These twins are staying together.
Parents Michelle Van Horn and Kody Stancombe have decided to keep their newborn conjoined twins together, after doctors told them that separating the boys would mean losing one or both .
Andrew and Garette Stancombe are joined from the breastbone to the bellybutton and share a heart and liver.
Van Horn calls the twins her "miracle babies."
"They'll continue to fight until it's their time. We will love them and cherish them until that moment and continue even after," Van Horn, of Indiana, Penn., told WPXI.
The parents, who are both 25 years old, found out about the unusual pregnancy at the end of Van Horn's first trimester. Doctors warned that it would be tough.
Conjoined twins occur once every 200,000 live births, according to the University of Maryland Medical Center. They have a survival rate of between 5% and 25%. Many are stillborn, and others die a few hours after delivery.

"It was difficult hearing. I was scared and nervous," Van Horn remembered.
But against all the odds, the boys entered the world on April 10. They are healthy—breathing, eating and sleeping just like any other newborn. They didn't need much hospital care and were given the okay to go home four days after birth.
Van Horn and Stancombe aren't new to parenting. They already have a 23-month old boy named Ryan Stancombe. But these babies are a different kind of challenge.
For clothes, the parents snap two different outfits together. Van Horn says giving the kids a bath and changing their diapers is a two-person task.
But the mom says the trouble is worth it.
"[The best part is] being able to hold them and hear them cry and know they're here with me. Just seeing their eyes open and listening to them is just amazing to me," Van Horn told CBS.

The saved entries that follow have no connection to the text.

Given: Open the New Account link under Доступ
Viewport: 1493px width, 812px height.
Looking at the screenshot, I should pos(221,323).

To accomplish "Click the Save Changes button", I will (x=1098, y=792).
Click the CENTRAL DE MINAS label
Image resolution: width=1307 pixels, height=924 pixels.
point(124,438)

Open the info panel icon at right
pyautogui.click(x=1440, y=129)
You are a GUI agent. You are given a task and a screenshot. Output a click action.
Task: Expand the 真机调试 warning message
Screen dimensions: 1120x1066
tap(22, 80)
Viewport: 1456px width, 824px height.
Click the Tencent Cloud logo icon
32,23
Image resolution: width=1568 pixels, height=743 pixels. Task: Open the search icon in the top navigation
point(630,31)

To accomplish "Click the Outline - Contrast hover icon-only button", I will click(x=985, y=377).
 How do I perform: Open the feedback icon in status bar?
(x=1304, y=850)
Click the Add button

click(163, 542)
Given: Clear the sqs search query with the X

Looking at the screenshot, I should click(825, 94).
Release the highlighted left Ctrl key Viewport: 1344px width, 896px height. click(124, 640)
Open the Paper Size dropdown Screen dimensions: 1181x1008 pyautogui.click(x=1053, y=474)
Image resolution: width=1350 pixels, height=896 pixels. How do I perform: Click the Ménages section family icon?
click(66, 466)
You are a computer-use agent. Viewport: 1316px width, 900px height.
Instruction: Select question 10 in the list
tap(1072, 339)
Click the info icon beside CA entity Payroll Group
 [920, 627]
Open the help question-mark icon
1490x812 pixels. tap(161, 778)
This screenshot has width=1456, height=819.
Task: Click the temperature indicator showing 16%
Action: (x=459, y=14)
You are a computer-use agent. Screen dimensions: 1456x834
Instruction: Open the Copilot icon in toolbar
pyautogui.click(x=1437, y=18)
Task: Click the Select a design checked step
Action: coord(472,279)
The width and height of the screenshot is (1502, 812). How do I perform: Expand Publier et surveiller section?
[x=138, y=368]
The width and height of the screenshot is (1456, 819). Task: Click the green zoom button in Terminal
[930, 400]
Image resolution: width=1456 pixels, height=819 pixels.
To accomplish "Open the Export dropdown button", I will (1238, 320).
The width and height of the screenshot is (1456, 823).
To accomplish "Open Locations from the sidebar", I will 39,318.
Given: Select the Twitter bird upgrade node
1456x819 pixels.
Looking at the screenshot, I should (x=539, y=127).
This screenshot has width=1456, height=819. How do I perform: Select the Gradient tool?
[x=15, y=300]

Last Wednesday, another set of conjoined twins were released from their Dallas, Texas hospital to a local inpatient rehabilitation center. 9-month-old Owen and Emmett Ezel were joined at the abdomen at birth and shared a liver and intestines. They were separated during a surgery last August.
But there's no guarantee that babies who share a heart will survive.
Van Horn says she's living on "pins and needles."
"They could be with us here now, and in the next second be gone. A month down the road they could be gone. They could turn into teenagers," Van Horne said. "We don't know and that's the difficulty."